If everyone had a chance to see Mount Hood at sunrise early in their life, there would be a lot more people living in Portland, Oregon. And for all of you non-Oregonians out there who think that it doesn’t do anything but rain in Oregon all winter long, well, you might just be right!  But the occasional breaks in the weather make the long damp winters survivable, if not well worth it!

And when you combine those dreary skies with our majestic snow capped Mount Hood and the warmth of the sun at dawn, you’re surely in for a treat!  Such was the case on a cool February morning as I looked out my porch window—just as the morning sun approached the northeast horizon on the far side of the Mountain— to see the clouds parting and the sky blazing as if on fire,

(Click on the images below to see larger versions).

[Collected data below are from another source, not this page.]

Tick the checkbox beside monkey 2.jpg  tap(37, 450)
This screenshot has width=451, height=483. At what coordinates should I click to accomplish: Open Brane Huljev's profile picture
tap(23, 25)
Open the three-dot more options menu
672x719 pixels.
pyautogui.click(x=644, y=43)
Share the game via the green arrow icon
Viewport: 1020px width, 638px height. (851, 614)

Fine art landscape photograph of Mount Hood at sunrise from Boring, Oregon.

Those who follow me know that I often refer to Mount Hood as “my mountain.”  I say this often. So much that some people think it is because I want the Mountain all to myself, or that I’m unwilling to share. But truth be told, it’s more about my sense of place. My love for Oregon and the Pacific Northwest. And the deep passion I have for protecting and sharing the wildness and beauty of this place I am fortunate to call my home.

You see, I am privileged to live in Boring Oregon, about 20 miles or so from Mount Hood as the crow flies, where I have a direct view of “my mountain.” On the frequent days when the clouds do not obstruct the view, I have the pleasure of glancing toward Mount Hood and saying hi to her just about every morning. And in the evenings, when the sun sets to the west, she often wishes me goodnight with her face awash in color (an effect which those familiar with mountains refer to as “alpenglow”).

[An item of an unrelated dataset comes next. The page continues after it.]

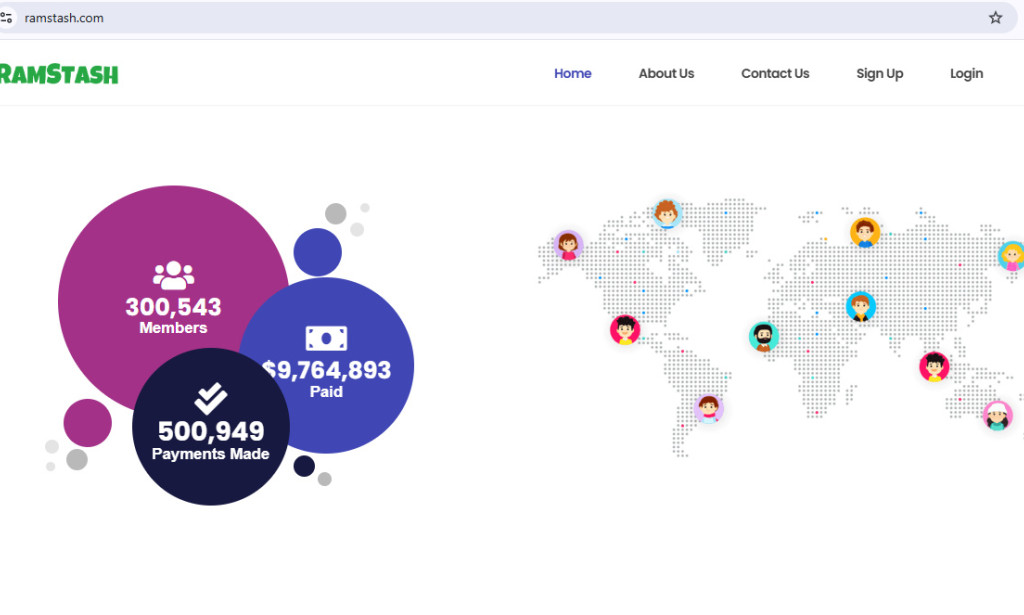Select the bearded man avatar on map
1024x615 pixels.
[764, 337]
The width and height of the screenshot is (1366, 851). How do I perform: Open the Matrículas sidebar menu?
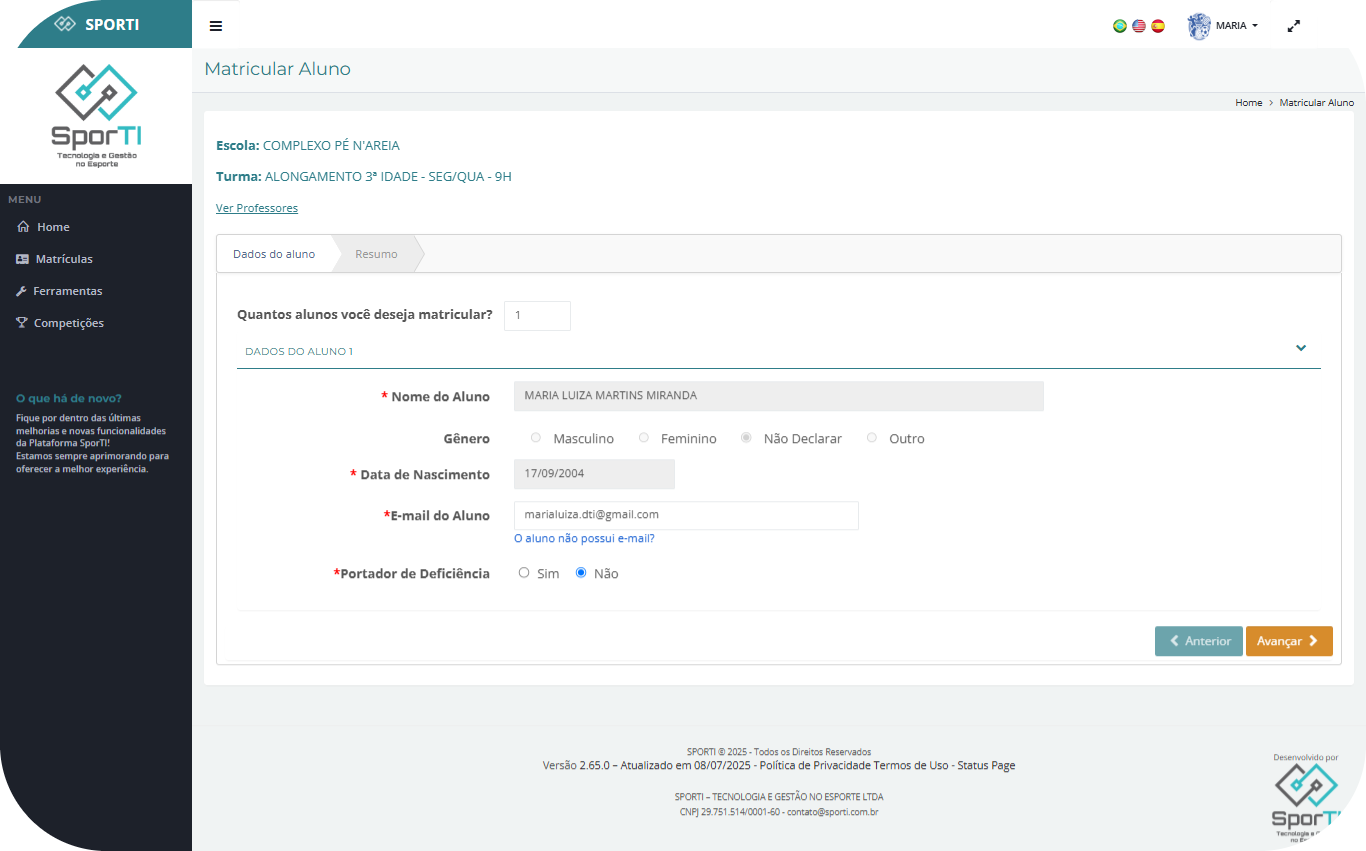point(64,259)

Fine art landscape and nature photograph of Mount Hood bathed in color at sunset from Boring, Oregon.

But I am not quite so silly to suggest that Mount Hood is only wishing goodwill to me and my family alone. Rather I believe she is in love with all Oregonians. As we are with her.

And for those of you who do not have the fortune of living in or visiting Oregon and the Pacific Northwest and witnessing our mountain sunrises in person, I share these images with you in the hope that you might live vicariously through my photographs. And in that light I invite you to explore more and perhaps purchase prints of my fine art landscape and nature images. Click here to see more!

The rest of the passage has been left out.